A twist in the case came in 1995 when Gov. Robert P. Casey Sr. commuted Mickens-Thomas' conviction, though he was never exonerated. The Pennsylvania Parole Board fought the commutation and refused to let him out until 2004, when a federal appeals court ordered his release.
Casey "didn't declare Lou officially innocent, but he had on his desk on his final day in office 24 life-sentence inmates recommended for commutation, and Lou was the only one he granted," said Sosnov, who has worked on the case for 11 years. "What distinguished Lou from the other people was real doubts about his guilt."
Mickens-Thomas was free for 15 months before he was returned to prison for a parole violation: He had been discharged from a sex-offender treatment program for making an intimidating remark to a therapist after admitting he kissed a woman at church who did not want him to.
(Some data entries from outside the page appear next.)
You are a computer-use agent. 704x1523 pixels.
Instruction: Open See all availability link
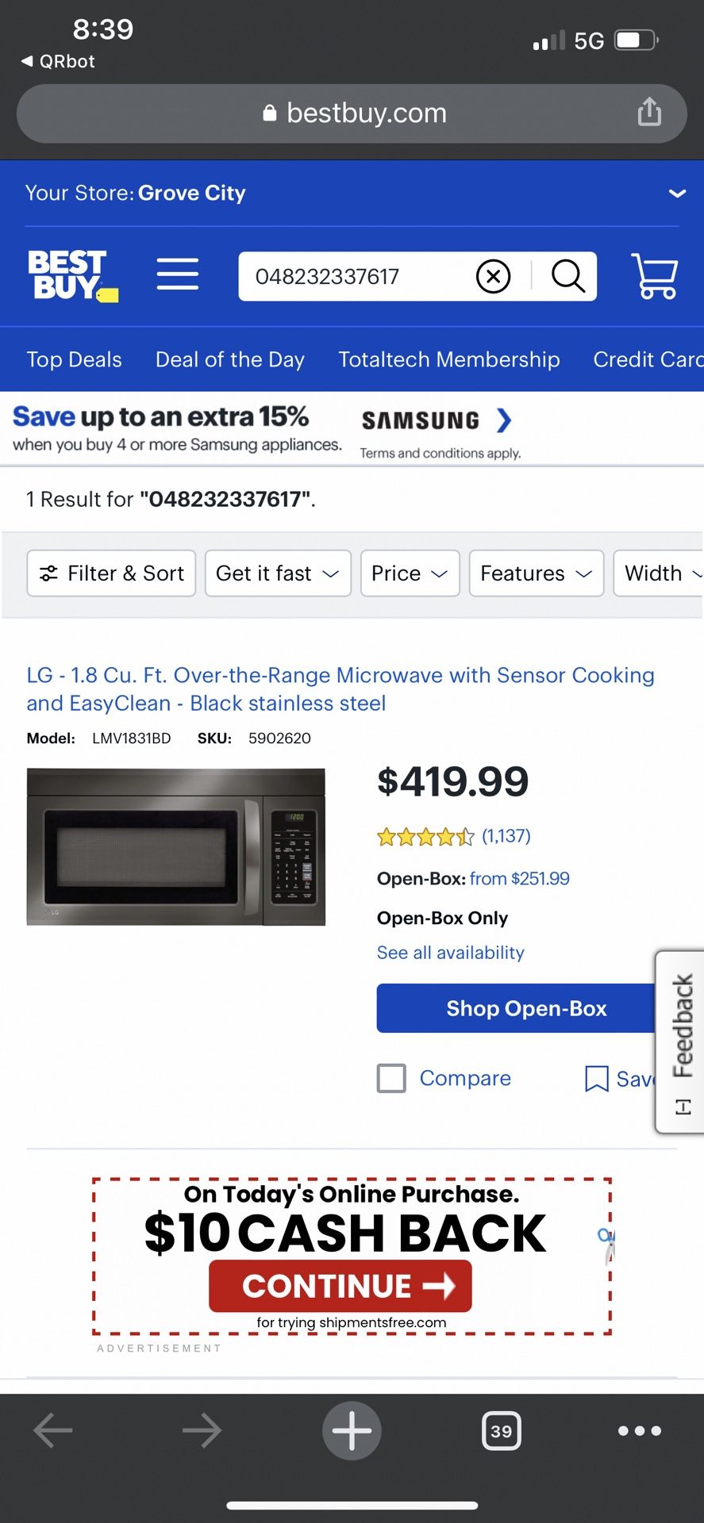coord(450,953)
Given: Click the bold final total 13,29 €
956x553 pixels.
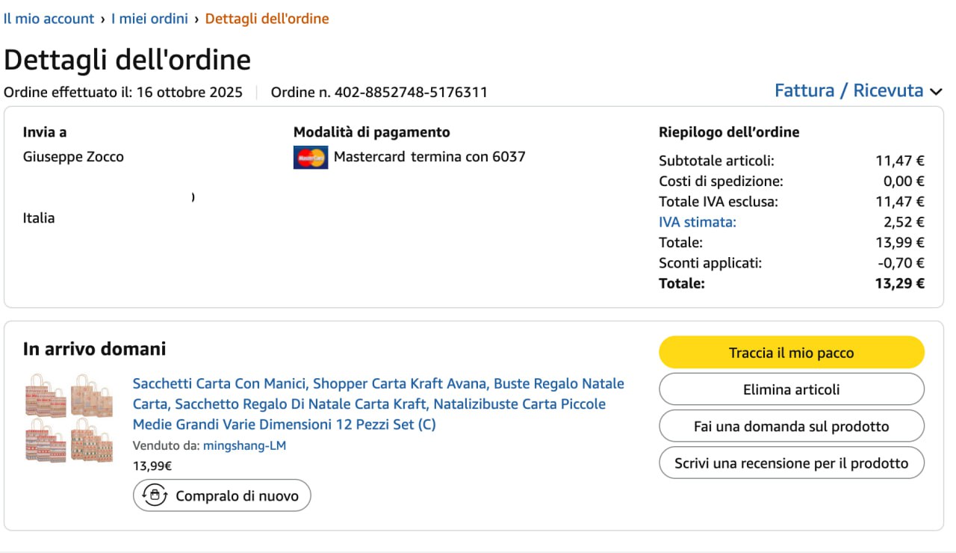Looking at the screenshot, I should (899, 283).
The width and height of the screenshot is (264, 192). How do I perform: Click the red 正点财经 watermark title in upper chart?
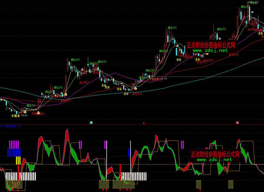click(210, 46)
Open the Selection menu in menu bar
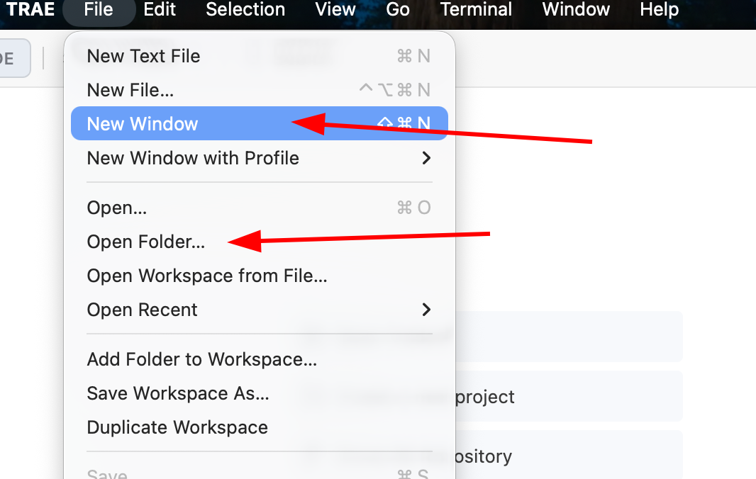 245,10
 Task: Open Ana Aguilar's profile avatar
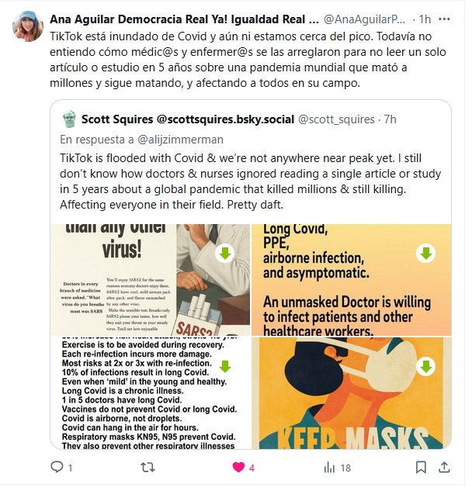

"They said he had a pattern of high-risk behavior," said Sosnov, "and that's why he's been back in prison for seven years."
That pattern included the kiss, and fixing umbrellas that he would offer to women stranded in rainstorms.
He was initially ordered back to prison for nine months, but after serving the time, he was denied parole on the basis of his need for sex-offender treatment and of his refusal to admit guilt.
He had applied for parole ever year since 2006, but was rebuffed by the Parole Board.
In its recent 12-page ruling, a three-judge appellate panel cited "a combination of willful noncompliance, bad faith, and a sufficient inference of retaliation or vindictiveness on the part of the [Parole] Board."
"This guy has persisted and insisted on his innocence," said McCloskey. "They were always angry at him for never admitting he did it and showing remorse. That kept him in prison all these decades."
After his first release, Mickens-Thomas said, it seemed "as if they were looking for an opportunity to put me back."
Having to return to prison after a taste of freedom was "terrible," he said. "It was hard."
During his long confinement, Mickens-Thomas earned a degree from Villanova University and a barber's license. His most recent job, he said, was polishing brass kick plates at the bottom of doors.
He has three children, whom he hopes to see, and will be living with nephew Calvin Mickens and his wife in Tobyhanna, in the Poconos.
His last night in prison, he couldn't sleep. Then at 6:30 Tuesday morning, as he left his cell with all that he owned - a television and a small trunk with some personal items - the other inmates lined up as he walked past to say goodbye and wish him well. Even the guards and the prison major offered their congratulations.
Now, here he was outside, beneath a winter sky the color of steel prison bars. It felt unreal, he said, as if he was having an out-of-body experience, looking down on what was happening.
His plans now were uncertain. He would like to work with his nieces and nephews in their cosmetics business, he said, but that's up in the air.
Finally, the waitress put a steaming cup of coffee and a plate of eggs, bacon, and home fries in front of him. Don't they serve eggs in prison? someone asked. Not the way he likes them, they don't.
He scooped a forkful of potatoes, then dug into a runny egg and sloshed it all into his mouth.
"Mmm, boy. Wow," he said with a big smile. "You never know how good something like this is until you don't have it."